Le sida en mémoire (AIDS in memory)
Cycle "Niki de Saint Phalle: Art in Running Free"
Auditorium
Free entrance
Niki de Saint Phalle has made her work the site of many battles, including the fight against AIDS. In 1986, she published the book Le Sida, c'est facile à éviter (Aids, it's easy to avoid) with the doctor Silvio Barandun, translated into six languages. In the form of a letter to her children, she humorously set out to raise awareness of prevention and break the taboo of the disease: 70,000 copies were sold or distributed in schools, with the profits going to the AIDS association. The book was republished and supplemented with recent scientific advances in 1990.
She did not stop there, creating a stamp in Switzerland or a "Niki de Saint Phalle" condom pin, and even taking part, alongside Line Renaud, in one of the first Sidaction events on French television in 1990. At the very heart of her work, she fights HIV with her colourful obelisk sculptures in the shape of giant condoms, on which skulls and hearts bloom, studded with pieces of mirror. These works reflect the artist's joyful and lively outlook on life, even when dealing with a subject as devastating as AIDS.

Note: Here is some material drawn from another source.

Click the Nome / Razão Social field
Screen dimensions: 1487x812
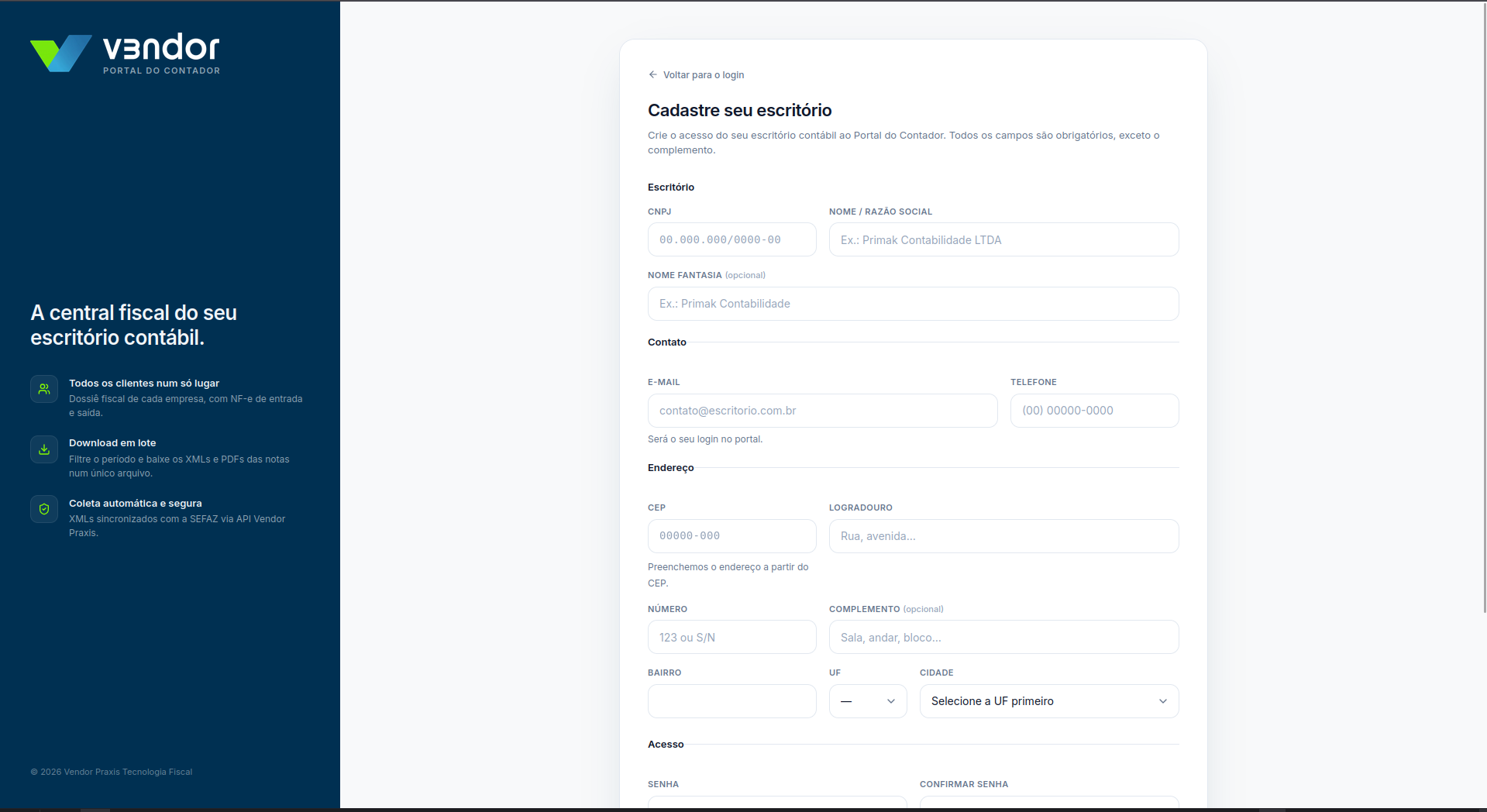pyautogui.click(x=1004, y=240)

Because HIV is still with us and because this unprecedented "political" epidemic marks a turning point in our contemporary history, the Abattoirs are inviting several personalities to talk about its genealogy and to recall how much and how artists have told the story.

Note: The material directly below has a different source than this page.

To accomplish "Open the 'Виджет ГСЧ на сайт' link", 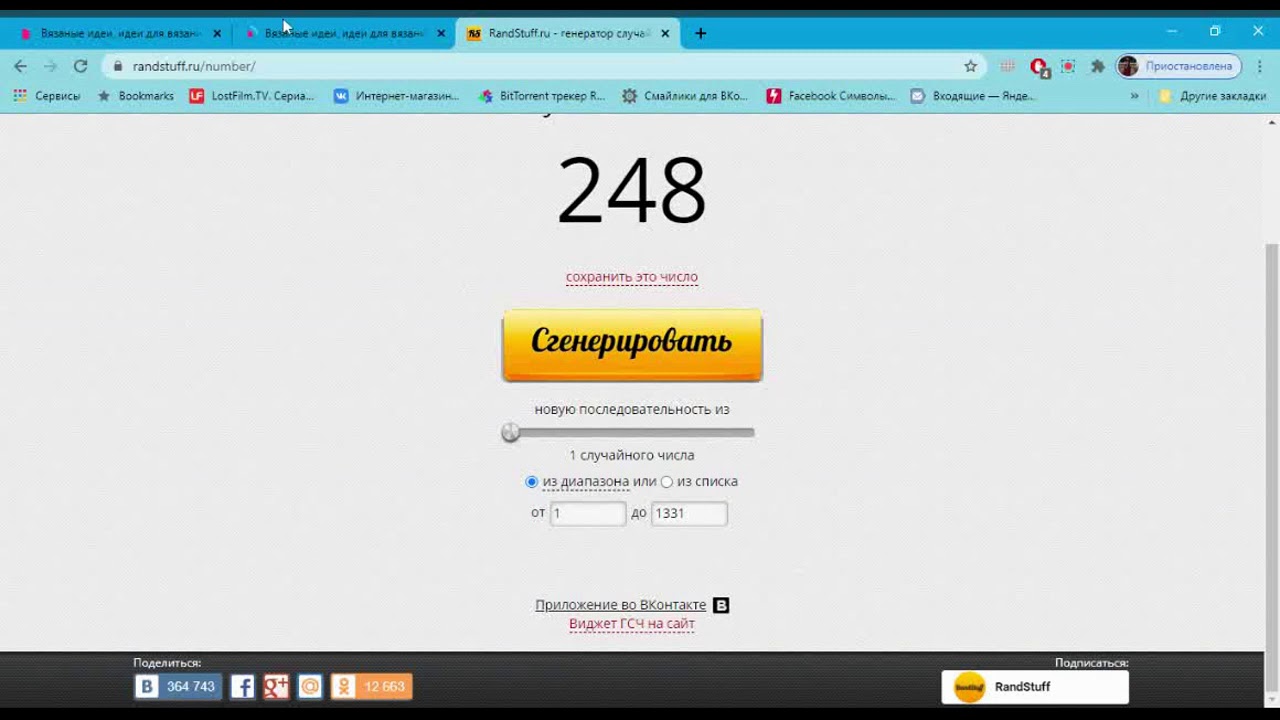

Thus, through the eyes of Professor Patrice Massip, former head of the Service des Maladies Infectieuses et Tropicales (SMIT) of the CHU Toulouse Purpan, of Thibault Boulvain, art historian, author of L'art en sida. 1981-1997, Joseph Situ, responsible for prevention and access to screening with the association AIDES and Jérôme Carrié, director of La Fabrique (Jean Jaurès University, Toulouse) and moderator of this meeting, we will understand the impact of the disease on the social, human, artistic and political field.